Die Aktionen sollen sich auf die Orte konzentrieren, die mit dem Panzerhersteller Krauss-Maffei Wegmann zu tun haben. Ende August etwa wollen die Aktivisten Kanzlerin Angela Merkel als Panzerkommandantin an öffentliche Gebäude in Berlin projizieren. Auch gegen den Kleinwaffenhersteller Heckler & Koch soll protestiert werden.
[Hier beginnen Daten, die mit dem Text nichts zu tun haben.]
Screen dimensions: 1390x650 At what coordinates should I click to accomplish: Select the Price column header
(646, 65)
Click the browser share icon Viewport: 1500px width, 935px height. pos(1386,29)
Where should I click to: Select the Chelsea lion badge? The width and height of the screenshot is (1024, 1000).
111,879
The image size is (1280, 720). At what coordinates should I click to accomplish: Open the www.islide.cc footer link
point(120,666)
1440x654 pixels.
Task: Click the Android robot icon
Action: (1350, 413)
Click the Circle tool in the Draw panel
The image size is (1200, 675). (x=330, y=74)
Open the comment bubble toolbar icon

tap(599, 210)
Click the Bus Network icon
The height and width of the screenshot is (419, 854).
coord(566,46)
Das Orchester „Lebenslaute“ will am 3. September in Oberndorf am Neckar vor den Werkstoren aufspielen.
Drei Viertel der Deutschen sind gegen Rüstungsexporte
Zum ersten Mal in der Geschichte der Bundesrepublik gebe es die Chance, Waffenexporte zu verhindern, erklärte Grottian. Er verwies auf Umfragen, nach denen sich rund drei Viertel der Deutschen grundsätzlich gegen Rüstungsexporte aussprechen. Christine Hoffmann von Pax Christi, die Sprecherin des Aktionsbündnisses, musste aber einräumen: Noch habe die Bewegung nicht das Mobilisierungspotenzial, wie es die Antiatomkraftbewegung nach dem Reaktorunfall von Fukushima hatte.
Leser*innenkommentare
Kritischbleiben
Gast
Waffen bleiben Waffen. Sie sind dafür da, um Menschen zu töten oder zumindest zu verletzen! Bisher konnte nirgendwo zu keiner Zeit ein Konflikt langfristig durch Krieg, Waffen und Gewalt gelöst werden. Laut Ihres Kommentars könnten man denken, dass Sie die Meinung "Geld vor Menschenleben" vertreten. Es stimmt zwar, dass Deutschland dann alternative Waffenexporteure den Rang ablaufen. Aber ich denke, Gewinne basierend auf Blut, Menschenrechtsverletzung oder Völkermord sollten es niemals wert sein. Oder möchten Sie ihr Geld verdienen, an denen das Blut von Kindern, Frauen und anderen hängt? Lieber kein Geschäft, als ein unmoralisches Blutgeschäft!
val
Gast
"Deutsche Welle TV International" - beschreibt Saudi Arabien nicht als "dictatorship" sondern als "conservative authoritarian"...
Inge Borg
Gast
Ich finde es gut, dass Deutschland Waffen produziert und auch exportiert. Falls es verboten wird, dann freuen sich eben andere über die nun freigewordenen Märkte, die vorher von den deutschen Exporteuren besetzt werden. Es bringt einfach nichts. Es müssen Kriege verhindert, Regionen befriedet und demokratisiert werden. Der Bedarf ist das Problem, nicht das Angebot.